§ **PROBLEM**
Give again, unaltered, the lines of the listing below that run from the line having "Go to the Murad logo homepage" through the line having "You are a computer-use agent. 655x632 pixels.".

§ **THE DATA**
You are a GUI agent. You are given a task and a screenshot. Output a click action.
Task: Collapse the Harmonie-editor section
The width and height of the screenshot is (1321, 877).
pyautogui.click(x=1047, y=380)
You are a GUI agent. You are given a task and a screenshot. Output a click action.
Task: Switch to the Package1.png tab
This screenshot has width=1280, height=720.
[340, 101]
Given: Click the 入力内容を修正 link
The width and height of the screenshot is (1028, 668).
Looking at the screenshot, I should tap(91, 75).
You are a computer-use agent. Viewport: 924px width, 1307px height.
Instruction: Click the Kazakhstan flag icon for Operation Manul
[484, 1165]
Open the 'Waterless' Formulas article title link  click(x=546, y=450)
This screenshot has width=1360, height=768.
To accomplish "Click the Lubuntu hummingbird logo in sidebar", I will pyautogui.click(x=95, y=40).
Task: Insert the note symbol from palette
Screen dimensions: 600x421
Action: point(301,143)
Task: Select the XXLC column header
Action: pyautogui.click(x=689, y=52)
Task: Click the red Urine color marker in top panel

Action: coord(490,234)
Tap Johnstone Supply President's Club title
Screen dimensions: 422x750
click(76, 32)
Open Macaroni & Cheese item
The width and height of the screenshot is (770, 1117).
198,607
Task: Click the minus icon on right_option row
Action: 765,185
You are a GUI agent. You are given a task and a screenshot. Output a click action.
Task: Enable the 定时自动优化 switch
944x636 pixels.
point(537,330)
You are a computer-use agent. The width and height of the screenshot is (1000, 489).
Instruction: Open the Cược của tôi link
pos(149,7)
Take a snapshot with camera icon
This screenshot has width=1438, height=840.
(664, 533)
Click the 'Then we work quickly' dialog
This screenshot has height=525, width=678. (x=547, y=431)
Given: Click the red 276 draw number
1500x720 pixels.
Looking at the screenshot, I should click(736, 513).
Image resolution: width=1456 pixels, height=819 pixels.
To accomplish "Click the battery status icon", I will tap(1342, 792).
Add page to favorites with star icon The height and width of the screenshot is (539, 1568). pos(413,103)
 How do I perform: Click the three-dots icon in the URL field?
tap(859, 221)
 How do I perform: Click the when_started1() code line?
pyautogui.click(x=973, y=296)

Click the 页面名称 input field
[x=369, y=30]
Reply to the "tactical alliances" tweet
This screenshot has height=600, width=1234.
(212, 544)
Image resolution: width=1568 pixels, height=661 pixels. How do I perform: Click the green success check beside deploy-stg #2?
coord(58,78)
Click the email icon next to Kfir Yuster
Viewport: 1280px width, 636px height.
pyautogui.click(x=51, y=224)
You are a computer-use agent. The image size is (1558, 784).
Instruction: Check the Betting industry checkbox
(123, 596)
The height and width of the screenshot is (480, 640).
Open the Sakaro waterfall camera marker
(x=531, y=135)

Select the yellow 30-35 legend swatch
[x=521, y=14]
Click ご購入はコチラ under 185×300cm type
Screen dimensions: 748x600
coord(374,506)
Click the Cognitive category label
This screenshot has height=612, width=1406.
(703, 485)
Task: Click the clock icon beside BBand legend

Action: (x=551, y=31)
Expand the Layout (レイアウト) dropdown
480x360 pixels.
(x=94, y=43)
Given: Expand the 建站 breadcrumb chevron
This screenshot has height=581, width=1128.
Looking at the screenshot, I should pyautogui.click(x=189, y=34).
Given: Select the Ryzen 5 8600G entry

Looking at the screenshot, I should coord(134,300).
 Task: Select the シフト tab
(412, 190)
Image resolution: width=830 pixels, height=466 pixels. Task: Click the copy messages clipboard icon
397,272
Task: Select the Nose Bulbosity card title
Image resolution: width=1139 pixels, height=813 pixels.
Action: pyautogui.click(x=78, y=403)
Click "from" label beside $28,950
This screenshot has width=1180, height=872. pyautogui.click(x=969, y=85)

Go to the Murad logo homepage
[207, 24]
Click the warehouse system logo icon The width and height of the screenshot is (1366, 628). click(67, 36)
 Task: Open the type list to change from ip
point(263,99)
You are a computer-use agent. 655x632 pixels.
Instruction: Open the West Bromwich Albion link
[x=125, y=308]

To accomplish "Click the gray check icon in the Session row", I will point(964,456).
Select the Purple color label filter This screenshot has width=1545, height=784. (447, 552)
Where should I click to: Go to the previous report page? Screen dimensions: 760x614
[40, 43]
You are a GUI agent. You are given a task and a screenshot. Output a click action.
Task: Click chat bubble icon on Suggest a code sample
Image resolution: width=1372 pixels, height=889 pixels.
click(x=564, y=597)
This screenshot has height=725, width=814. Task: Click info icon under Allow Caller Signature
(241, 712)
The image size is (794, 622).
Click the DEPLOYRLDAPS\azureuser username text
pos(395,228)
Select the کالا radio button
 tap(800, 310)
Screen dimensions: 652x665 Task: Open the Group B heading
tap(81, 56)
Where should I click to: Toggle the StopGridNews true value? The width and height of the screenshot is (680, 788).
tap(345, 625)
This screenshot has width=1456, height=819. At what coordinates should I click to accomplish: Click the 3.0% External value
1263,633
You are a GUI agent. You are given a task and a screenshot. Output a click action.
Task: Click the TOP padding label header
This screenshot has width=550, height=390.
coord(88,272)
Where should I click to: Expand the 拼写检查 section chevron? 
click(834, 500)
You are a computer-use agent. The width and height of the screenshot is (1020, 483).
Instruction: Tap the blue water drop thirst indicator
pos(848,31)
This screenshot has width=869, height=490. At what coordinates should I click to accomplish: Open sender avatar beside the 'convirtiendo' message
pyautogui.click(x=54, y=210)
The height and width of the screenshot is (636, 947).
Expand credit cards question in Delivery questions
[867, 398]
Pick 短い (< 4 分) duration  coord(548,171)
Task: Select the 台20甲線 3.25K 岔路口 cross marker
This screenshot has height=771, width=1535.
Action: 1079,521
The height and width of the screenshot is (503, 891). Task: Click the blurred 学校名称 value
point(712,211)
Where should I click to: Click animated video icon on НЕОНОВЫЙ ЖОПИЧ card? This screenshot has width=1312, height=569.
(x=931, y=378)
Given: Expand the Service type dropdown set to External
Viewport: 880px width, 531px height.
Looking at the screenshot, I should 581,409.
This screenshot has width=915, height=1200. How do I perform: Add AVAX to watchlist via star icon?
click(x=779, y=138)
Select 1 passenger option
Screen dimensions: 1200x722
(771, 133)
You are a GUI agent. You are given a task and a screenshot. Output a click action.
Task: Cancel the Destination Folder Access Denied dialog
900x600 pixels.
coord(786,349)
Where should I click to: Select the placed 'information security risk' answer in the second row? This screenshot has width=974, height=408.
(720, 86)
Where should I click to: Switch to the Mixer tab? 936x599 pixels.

§ **TASK RESPONSE**
Go to the Murad logo homepage
[207, 24]
Click the warehouse system logo icon The width and height of the screenshot is (1366, 628). click(67, 36)
 Task: Open the type list to change from ip
point(263,99)
You are a computer-use agent. 655x632 pixels.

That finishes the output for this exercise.